China's August prints missed: industrial output 5.2% y/y and retail sales 3.4% y/y, unemployment nudged up to 5.3%, and new-home prices fell again-Beijing left a key policy rate unchanged on September 18.

The region's growth impulse is therefore uneven, with Japan inching toward normalization while China's drag persists.
Major emerging markets
Brazil kept the Selic at 15% for a second meeting as inflation eased slightly; guidance stayed vigilant.

Turkey cut 250 bp to 40.5%, extending a rapid easing cycle despite still-elevated inflation.

These divergent stances reflect domestic priorities: Brazil guarding credibility after past price spikes; Turkey seeking growth support amid weak demand.
Commodities & flows
Oil retreated into the weekend (Brent ~$67), with demand worries offsetting the typical“rate-cut lift,” though benchmarks were still tracking a second straight weekly gain.

Fund-flow data showed the year's biggest weekly outflows from global equity funds into September 17, suggesting investors used the rally to de-risk even as EM funds attracted modest inflows.
Risks and framing
Global debt remains above 235% of world GDP, limiting fiscal space if growth slows further.
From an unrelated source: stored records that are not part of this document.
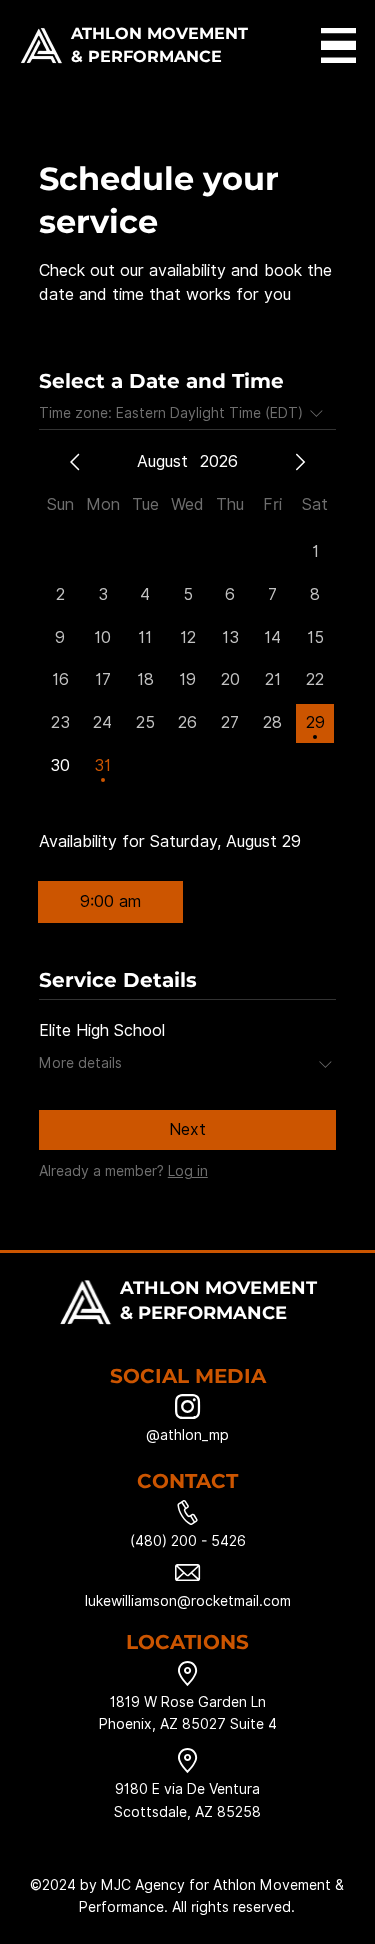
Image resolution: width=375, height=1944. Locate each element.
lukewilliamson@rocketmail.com (188, 1601)
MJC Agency (143, 1885)
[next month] (300, 462)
The overall narrative this week: the monetary pivot has started (US), is cautious (UK/ECB), or is normalizing in a different way (Japan), while China's weakness is the main growth headwind.

Watch how financial conditions evolve-if yields and the dollar keep firming, they could blunt the stimulus from rate cuts even as headline inflation in Europe nears target and US demand holds up unevenly across sectors.